Pour Bruno Toussaint, directeur de la revue Prescrire, une meilleure coordination entre médecins, patients et pharmaciens permettrait d’éviter de nombreux accidents.

 

A quoi sont dus les accidents médicamenteux ?
Certains sont dus à une erreur de médicament, de dosage, à des interactions inadaptées, d’autres au hasard… Ils surviennent parfois à cause
de traitements injustifiés, mal choisis, poursuivis trop longtemps ou avec des médicaments tellement courants que l’on n’imagine même pas qu’ils puissent être néfastes. Mais si certaines conséquences sont prévisibles, d’autres ne le sont pas. On peut définir des profils d’effets secondaires, environ 10 à 20 pour un médicament, mais il est difficile de prévoir ce qui
se passera sur telle ou telle personne, car chacun réagit différemment. Or, les médicaments ont toutes sortes d’actions sur l’organisme. La bonne pratique serait de donner aux patients un aperçu de ce qui peut arriver, ils seraient plus attentifs aux signes avant-coureurs et en parleraient à leur médecin. Il y a également des effets indésirables qui se manifestent au fil du temps et qui n’ont pas été détectés lors des essais cliniques, qui sont réalisés pendant quelques mois seulement sur quelques centaines de personnes de 40-50 ans plutôt en bonne santé. Quand le médicament est administré grandeur nature, à des milliers de patients, dont certains ont plusieurs maladies, ce n’est pas
la même chose. Il y a aussi des médicaments au maniement plus délicat que d’autres, comme les anticoagulants, qui causent chaque année en France des milliers de morts, ou les anti-inflammatoires non stéroïdiens, très consommés, qui à la longue peuvent perturber le système rénal.

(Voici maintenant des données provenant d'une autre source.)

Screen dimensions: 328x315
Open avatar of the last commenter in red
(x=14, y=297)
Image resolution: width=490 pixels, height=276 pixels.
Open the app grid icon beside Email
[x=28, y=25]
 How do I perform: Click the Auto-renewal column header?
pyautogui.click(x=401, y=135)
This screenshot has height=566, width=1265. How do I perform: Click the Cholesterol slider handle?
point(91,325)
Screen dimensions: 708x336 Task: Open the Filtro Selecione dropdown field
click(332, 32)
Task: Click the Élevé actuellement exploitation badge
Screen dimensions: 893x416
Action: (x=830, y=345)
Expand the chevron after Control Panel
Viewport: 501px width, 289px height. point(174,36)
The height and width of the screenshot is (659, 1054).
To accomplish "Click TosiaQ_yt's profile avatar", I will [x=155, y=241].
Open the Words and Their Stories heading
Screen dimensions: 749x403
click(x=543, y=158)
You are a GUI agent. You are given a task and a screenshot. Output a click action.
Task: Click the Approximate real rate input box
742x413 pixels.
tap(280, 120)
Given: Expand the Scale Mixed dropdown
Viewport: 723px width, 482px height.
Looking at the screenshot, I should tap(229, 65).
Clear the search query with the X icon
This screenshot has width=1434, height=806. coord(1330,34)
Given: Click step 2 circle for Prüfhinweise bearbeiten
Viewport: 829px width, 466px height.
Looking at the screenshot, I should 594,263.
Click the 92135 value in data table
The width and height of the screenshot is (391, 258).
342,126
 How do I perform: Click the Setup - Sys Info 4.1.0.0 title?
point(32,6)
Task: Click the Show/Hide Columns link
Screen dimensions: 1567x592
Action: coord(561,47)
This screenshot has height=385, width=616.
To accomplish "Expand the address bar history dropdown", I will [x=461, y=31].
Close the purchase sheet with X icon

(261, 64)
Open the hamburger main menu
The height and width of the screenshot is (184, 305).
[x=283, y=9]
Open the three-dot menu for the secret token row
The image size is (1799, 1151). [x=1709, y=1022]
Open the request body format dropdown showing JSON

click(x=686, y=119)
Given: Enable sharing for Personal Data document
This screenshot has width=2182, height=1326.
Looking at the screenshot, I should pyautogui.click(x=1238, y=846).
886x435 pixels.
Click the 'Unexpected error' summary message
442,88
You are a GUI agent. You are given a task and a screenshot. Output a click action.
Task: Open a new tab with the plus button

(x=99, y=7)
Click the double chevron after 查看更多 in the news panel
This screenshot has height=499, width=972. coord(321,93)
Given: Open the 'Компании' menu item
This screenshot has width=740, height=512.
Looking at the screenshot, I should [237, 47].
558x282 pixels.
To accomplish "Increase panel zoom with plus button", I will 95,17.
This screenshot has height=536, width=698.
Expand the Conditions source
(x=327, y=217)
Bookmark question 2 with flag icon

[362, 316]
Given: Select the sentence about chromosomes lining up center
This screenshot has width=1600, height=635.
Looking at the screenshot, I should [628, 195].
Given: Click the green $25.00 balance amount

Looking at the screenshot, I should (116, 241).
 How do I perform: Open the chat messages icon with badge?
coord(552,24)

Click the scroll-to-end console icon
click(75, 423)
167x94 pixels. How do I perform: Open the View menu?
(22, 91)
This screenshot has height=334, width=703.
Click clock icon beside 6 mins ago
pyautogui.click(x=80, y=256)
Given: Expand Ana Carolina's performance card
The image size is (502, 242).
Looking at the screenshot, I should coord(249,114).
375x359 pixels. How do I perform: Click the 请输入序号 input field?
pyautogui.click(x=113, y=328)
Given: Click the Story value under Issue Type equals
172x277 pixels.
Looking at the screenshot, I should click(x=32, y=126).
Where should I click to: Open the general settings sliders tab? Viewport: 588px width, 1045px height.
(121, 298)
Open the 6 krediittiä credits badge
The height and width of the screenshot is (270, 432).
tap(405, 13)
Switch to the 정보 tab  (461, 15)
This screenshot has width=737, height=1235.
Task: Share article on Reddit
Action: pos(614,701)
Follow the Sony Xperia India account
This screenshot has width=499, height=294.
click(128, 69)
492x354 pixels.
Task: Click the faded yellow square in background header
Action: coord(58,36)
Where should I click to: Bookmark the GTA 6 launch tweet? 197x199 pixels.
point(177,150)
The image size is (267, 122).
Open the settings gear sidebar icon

Peut-on éviter ces accidents ?
On estime que la moitié des effets indésirables graves sont évitables. A condition que l’on s’en donne les moyens. En prenant le temps de bien examiner son patient, de se renseigner sur ses antécédents, de lui demander s’il prend d’autres médicaments, de contrôler l’état de ses reins, etc., on peut prescrire un traitement mieux adapté à son cas, ou à plus petite dose, ou même choisir, si c’est possible, de déprescrire. Il faut aussi que les médecins apprennent à reconnaître les médicaments dont l’efficacité n’est pas prouvée en ne faisant pas aveuglément confiance aux firmes et aux leaders d’opinion qui relaient leurs allégations. Parmi les nouvelles molécules commercialisées chaque année, certaines comportent un bénéfice-risque défavorable et n’auraient pas dû être autorisées. Dans le palmarès Prescrire de 2012, une nouveauté sur cinq était à éviter. Le problème, c’est que pour avoir une autorisation de mise sur le marché, une firme n’a pas besoin
de prouver que son nouveau médicament est mieux que le médicament de référence, mais seulement qu’il ne fait pas plus mal. Le patient peut ainsi se retrouver avec un médicament plus dangereux qu’utile.

L’automédication est-elle plus risquée ?
Même si la majorité des effets indésirables surviennent avec des médicaments sur ordonnance, il existe un risque avec l’automédication. Elle se pratique avec des médicaments anciens, banalisés. Le paracétamol, par exemple, est un bon produit, mais il ne faut pas dépasser la dose recommandée, 4 comprimés
de 1 000 milligrammes par jour. Le danger est qu’il y a du paracétamol dans le Doliprane, le Dafalgan, l’Efferalgan… et dans de nombreuses autres spécialités. Les patients ne le savent pas et peuvent se retrouver en surdose. Il faut leur apprendre à vérifier la composition de ce qu’ils prennent. Si le pharmacien était rémunéré sur le temps qu’il prend pour informer ses clients plutôt que sur ses ventes, ça irait mieux. C’est pareil pour les médicaments qu’il est question de vendre hors pharmacie : l’information qui sera donnée sera déterminante.